_Task statement:_ Copy the data as given. No line may be skipped.

_Data extract:_
╭──

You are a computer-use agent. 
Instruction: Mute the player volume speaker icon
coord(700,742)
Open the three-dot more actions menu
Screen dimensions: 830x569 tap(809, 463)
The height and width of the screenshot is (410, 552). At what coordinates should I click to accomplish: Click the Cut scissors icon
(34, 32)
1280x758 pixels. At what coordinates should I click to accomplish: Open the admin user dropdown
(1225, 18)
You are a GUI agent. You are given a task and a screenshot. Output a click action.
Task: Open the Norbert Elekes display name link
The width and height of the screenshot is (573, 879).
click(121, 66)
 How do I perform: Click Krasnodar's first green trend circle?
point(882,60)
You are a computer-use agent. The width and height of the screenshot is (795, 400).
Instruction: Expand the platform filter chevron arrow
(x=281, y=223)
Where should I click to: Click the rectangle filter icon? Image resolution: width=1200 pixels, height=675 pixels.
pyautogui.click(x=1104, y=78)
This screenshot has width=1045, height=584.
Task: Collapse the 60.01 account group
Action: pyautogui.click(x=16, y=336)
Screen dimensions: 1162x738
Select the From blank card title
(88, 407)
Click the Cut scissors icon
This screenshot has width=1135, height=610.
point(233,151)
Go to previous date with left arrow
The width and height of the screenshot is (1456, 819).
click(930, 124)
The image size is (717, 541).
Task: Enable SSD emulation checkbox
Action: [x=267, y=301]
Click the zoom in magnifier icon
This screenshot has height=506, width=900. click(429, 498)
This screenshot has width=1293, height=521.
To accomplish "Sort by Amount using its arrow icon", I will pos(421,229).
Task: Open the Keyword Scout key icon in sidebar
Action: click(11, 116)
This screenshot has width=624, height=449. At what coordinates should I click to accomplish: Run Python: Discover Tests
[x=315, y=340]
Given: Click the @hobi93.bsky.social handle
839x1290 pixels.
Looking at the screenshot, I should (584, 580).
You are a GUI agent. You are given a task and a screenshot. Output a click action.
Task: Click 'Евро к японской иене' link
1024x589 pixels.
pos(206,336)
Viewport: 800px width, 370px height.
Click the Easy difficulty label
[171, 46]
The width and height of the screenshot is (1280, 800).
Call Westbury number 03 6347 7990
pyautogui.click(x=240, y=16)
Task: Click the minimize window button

╰──

_Answer area:_
You are a computer-use agent. 
Instruction: Mute the player volume speaker icon
coord(700,742)
Open the three-dot more actions menu
Screen dimensions: 830x569 tap(809, 463)
The height and width of the screenshot is (410, 552). At what coordinates should I click to accomplish: Click the Cut scissors icon
(34, 32)
1280x758 pixels. At what coordinates should I click to accomplish: Open the admin user dropdown
(1225, 18)
You are a GUI agent. You are given a task and a screenshot. Output a click action.
Task: Open the Norbert Elekes display name link
The width and height of the screenshot is (573, 879).
click(121, 66)
 How do I perform: Click Krasnodar's first green trend circle?
point(882,60)
You are a computer-use agent. The width and height of the screenshot is (795, 400).
Instruction: Expand the platform filter chevron arrow
(x=281, y=223)
Where should I click to: Click the rectangle filter icon? Image resolution: width=1200 pixels, height=675 pixels.
pyautogui.click(x=1104, y=78)
This screenshot has width=1045, height=584.
Task: Collapse the 60.01 account group
Action: pyautogui.click(x=16, y=336)
Screen dimensions: 1162x738
Select the From blank card title
(88, 407)
Click the Cut scissors icon
This screenshot has width=1135, height=610.
point(233,151)
Go to previous date with left arrow
The width and height of the screenshot is (1456, 819).
click(930, 124)
The image size is (717, 541).
Task: Enable SSD emulation checkbox
Action: [x=267, y=301]
Click the zoom in magnifier icon
This screenshot has height=506, width=900. click(429, 498)
This screenshot has width=1293, height=521.
To accomplish "Sort by Amount using its arrow icon", I will pos(421,229).
Task: Open the Keyword Scout key icon in sidebar
Action: click(11, 116)
This screenshot has width=624, height=449. At what coordinates should I click to accomplish: Run Python: Discover Tests
[x=315, y=340]
Given: Click the @hobi93.bsky.social handle
839x1290 pixels.
Looking at the screenshot, I should (584, 580).
You are a GUI agent. You are given a task and a screenshot. Output a click action.
Task: Click 'Евро к японской иене' link
1024x589 pixels.
pos(206,336)
Viewport: 800px width, 370px height.
Click the Easy difficulty label
[171, 46]
The width and height of the screenshot is (1280, 800).
Call Westbury number 03 6347 7990
pyautogui.click(x=240, y=16)
Task: Click the minimize window button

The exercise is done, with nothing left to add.